### Your task
In the records below, repeat exactly the lines between the line holding "i3-1215U column header" and the line holding "Given: Toggle X-ray display button", inclusive, and drop the pictures.

*** Source records

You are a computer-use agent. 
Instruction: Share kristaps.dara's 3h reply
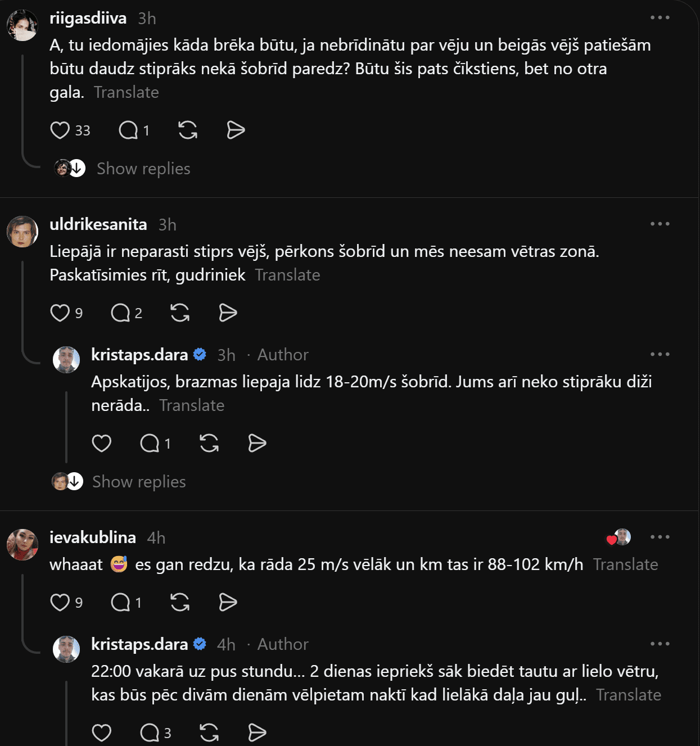tap(257, 443)
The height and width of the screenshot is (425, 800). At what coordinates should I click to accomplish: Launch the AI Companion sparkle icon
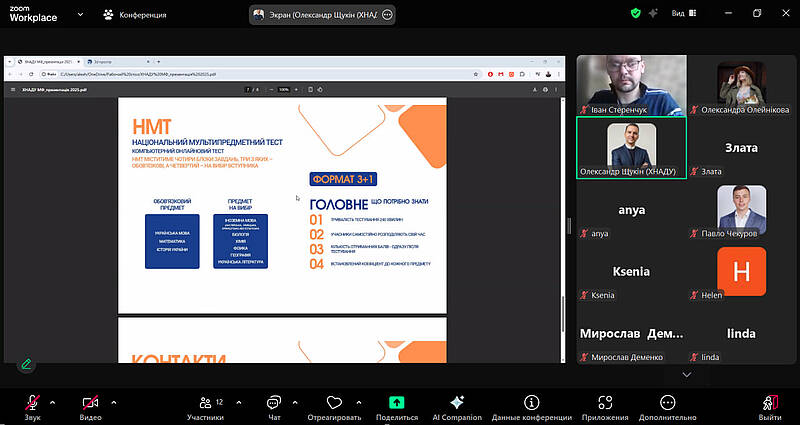457,402
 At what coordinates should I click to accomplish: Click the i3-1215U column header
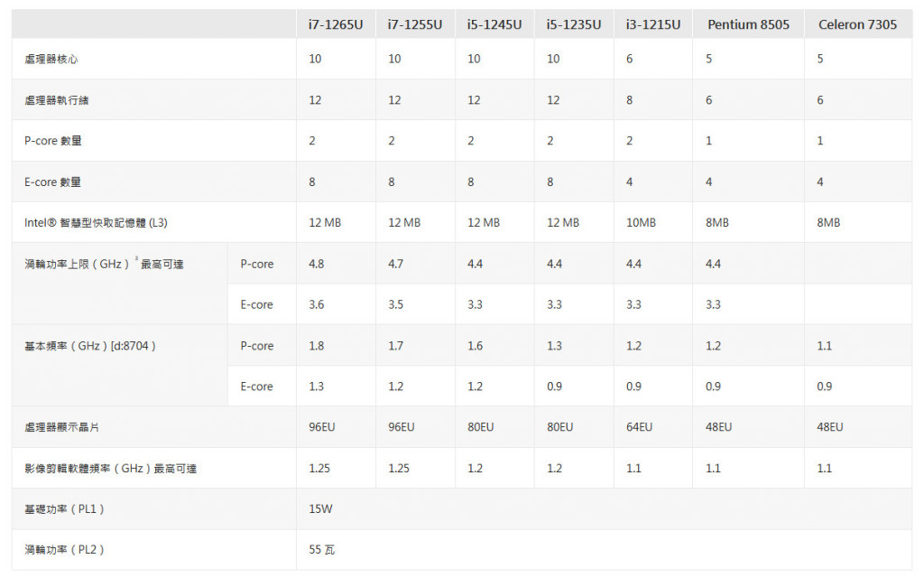tap(653, 24)
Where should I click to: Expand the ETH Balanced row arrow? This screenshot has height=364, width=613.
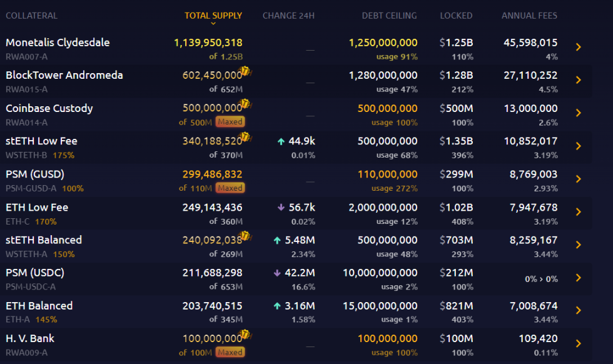(579, 311)
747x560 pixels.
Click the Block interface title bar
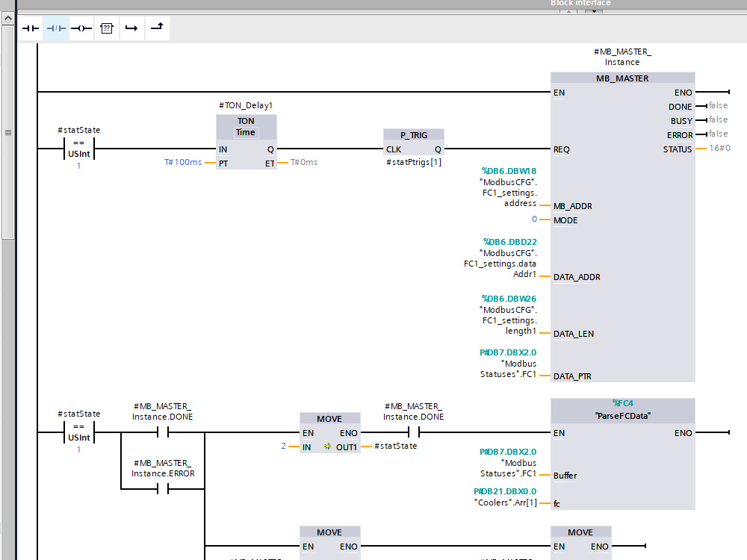tap(580, 3)
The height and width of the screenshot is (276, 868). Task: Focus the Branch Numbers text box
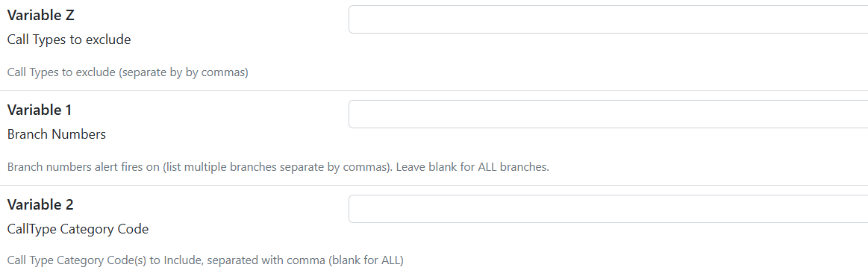[608, 114]
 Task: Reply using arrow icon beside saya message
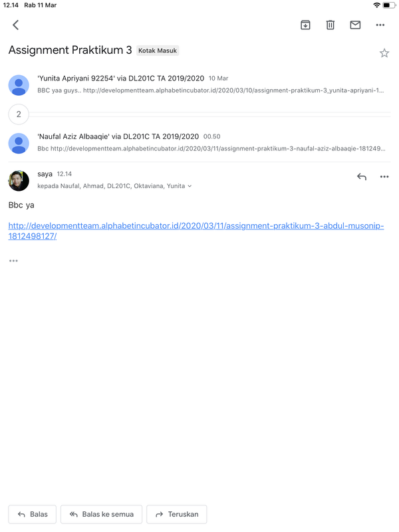362,176
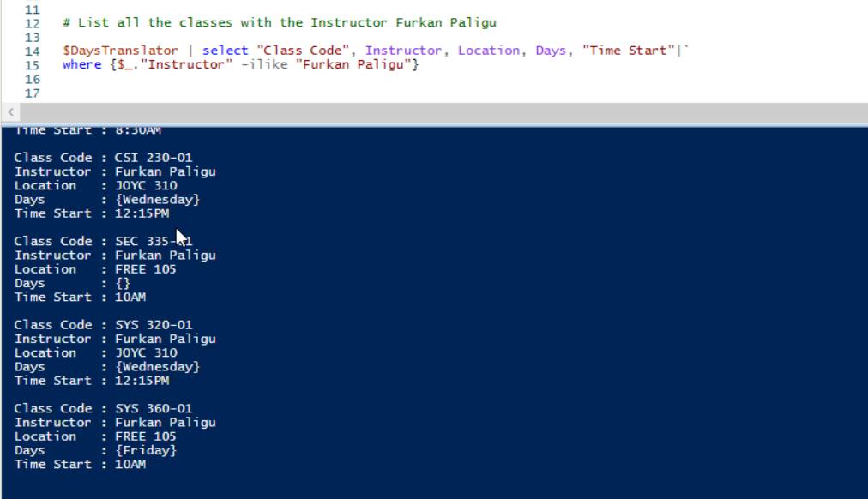Click the SYS 320-01 class code in output
868x499 pixels.
(154, 325)
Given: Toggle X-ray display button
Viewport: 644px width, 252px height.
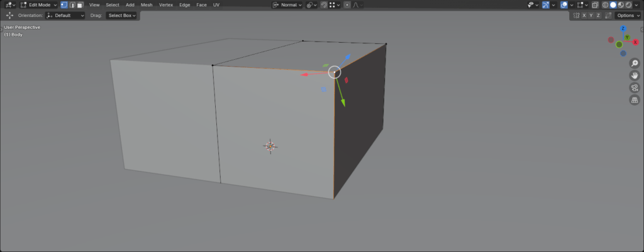Looking at the screenshot, I should (x=595, y=5).
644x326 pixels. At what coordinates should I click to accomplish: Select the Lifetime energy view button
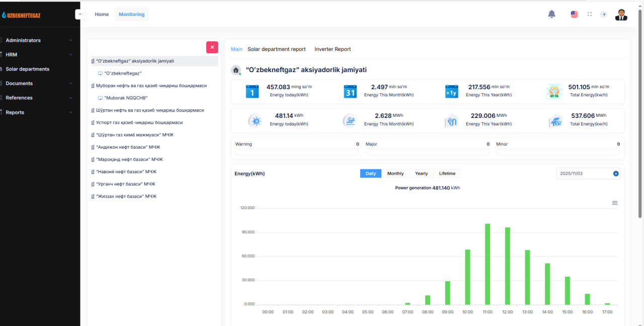click(x=447, y=173)
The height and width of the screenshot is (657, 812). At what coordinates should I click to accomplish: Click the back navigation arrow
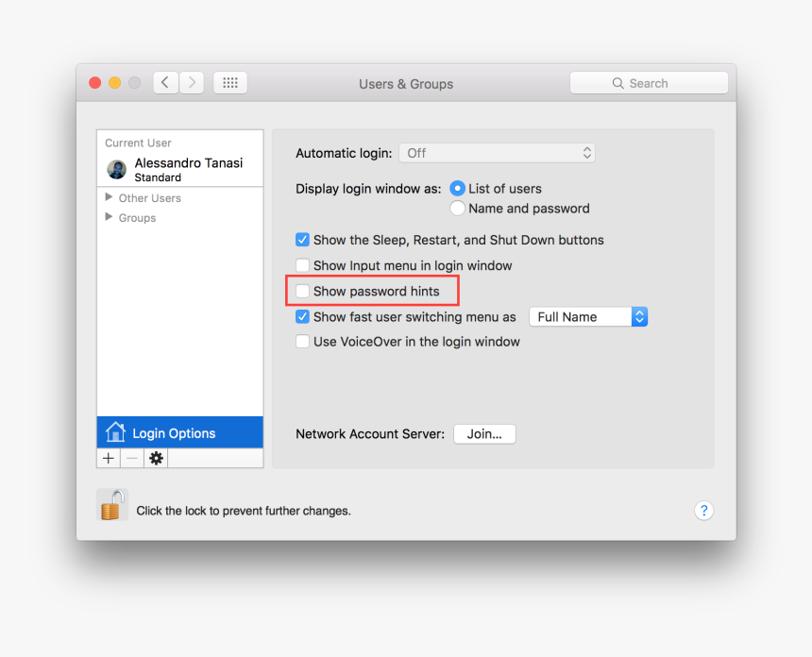(x=165, y=82)
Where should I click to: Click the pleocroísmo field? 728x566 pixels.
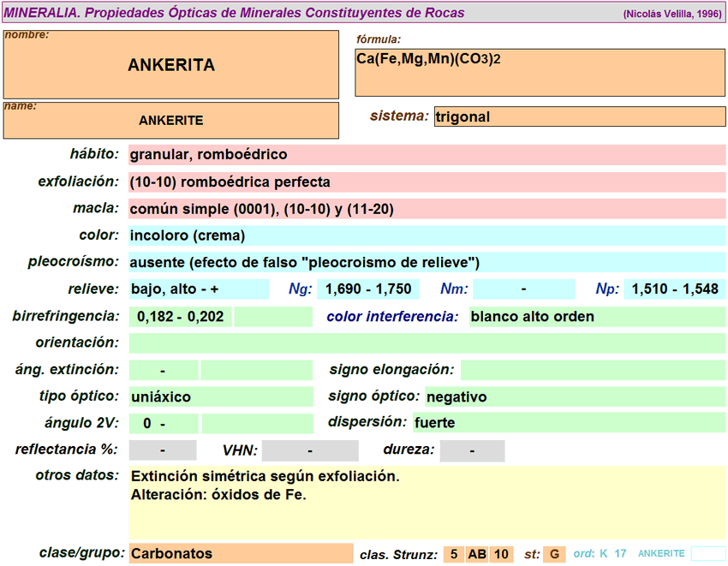point(427,262)
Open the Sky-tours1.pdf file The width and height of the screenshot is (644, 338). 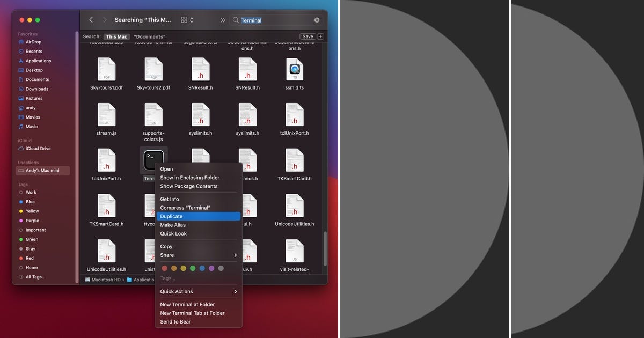coord(107,70)
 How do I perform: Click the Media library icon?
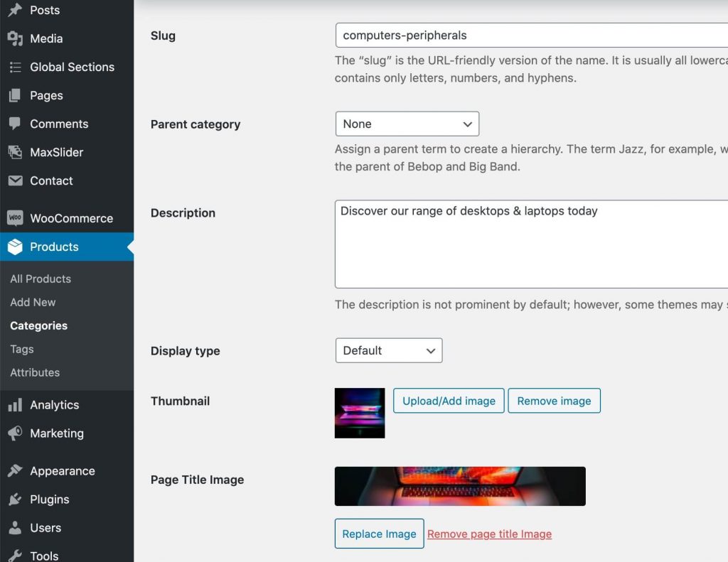pos(16,38)
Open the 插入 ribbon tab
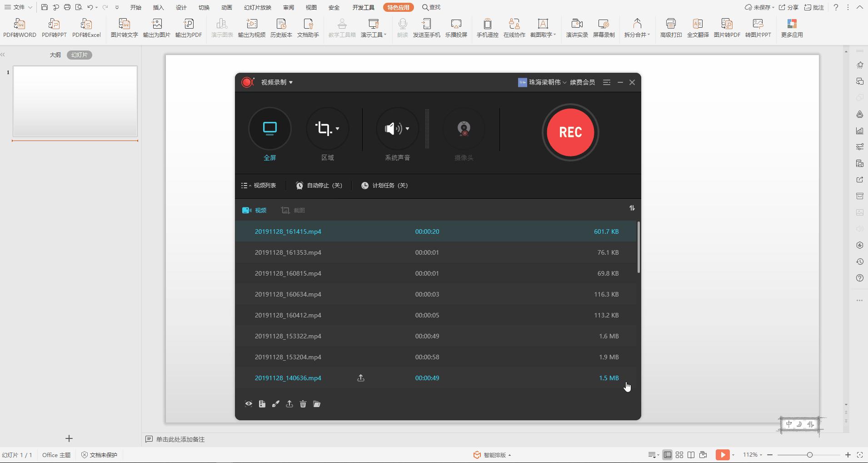This screenshot has width=868, height=463. (x=158, y=7)
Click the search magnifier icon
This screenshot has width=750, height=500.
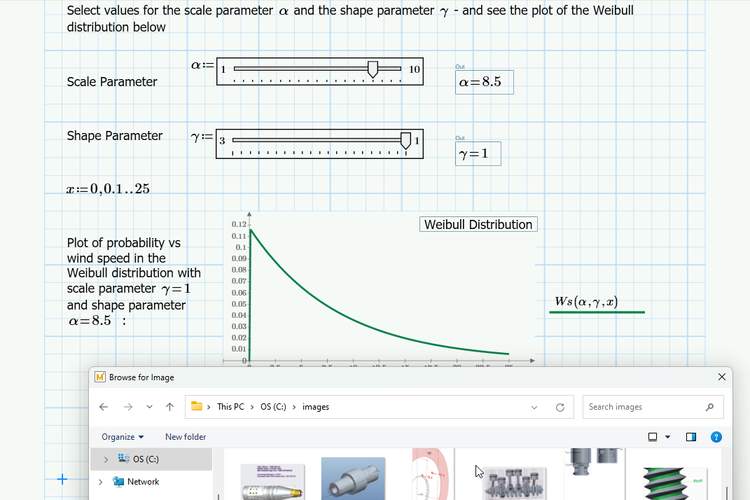point(709,407)
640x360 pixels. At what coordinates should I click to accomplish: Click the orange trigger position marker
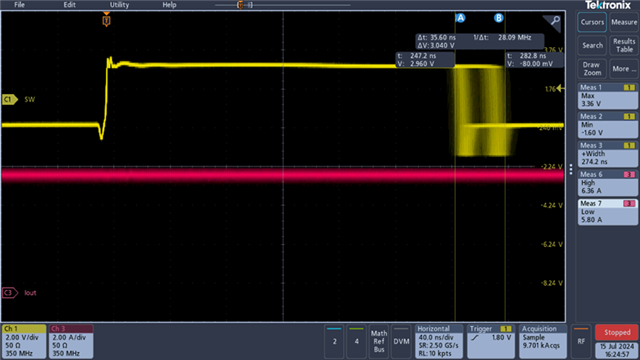pyautogui.click(x=107, y=20)
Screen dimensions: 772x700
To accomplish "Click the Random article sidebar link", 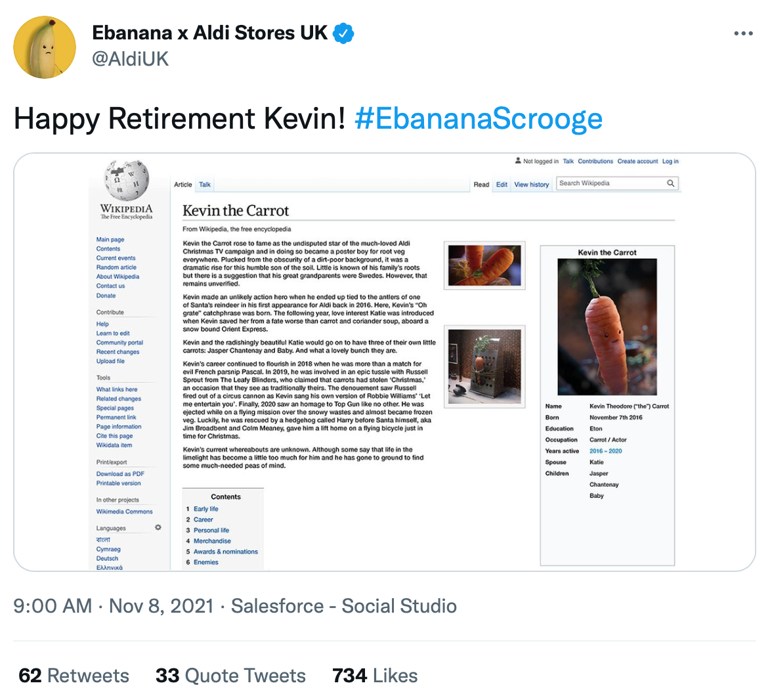I will (116, 267).
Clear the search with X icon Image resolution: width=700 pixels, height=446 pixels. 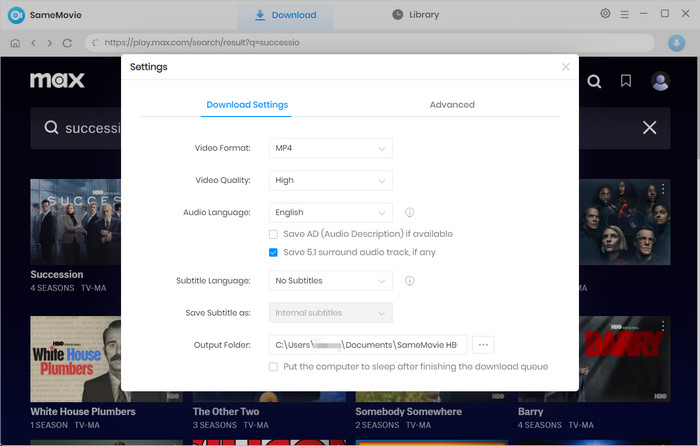tap(649, 128)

******

### Solution to this problem
 At what coordinates should I click to accomplish: Click the i3-1215U column header
tap(653, 24)
Where should I click to: Expand the ETH Balanced row arrow? This screenshot has height=364, width=613.
(579, 311)
747x560 pixels.
Click the Block interface title bar
tap(580, 3)
The height and width of the screenshot is (276, 868). Task: Focus the Branch Numbers text box
[608, 114]
 Task: Reply using arrow icon beside saya message
362,176
Click the SYS 320-01 class code in output
868x499 pixels.
(154, 325)
Given: Toggle X-ray display button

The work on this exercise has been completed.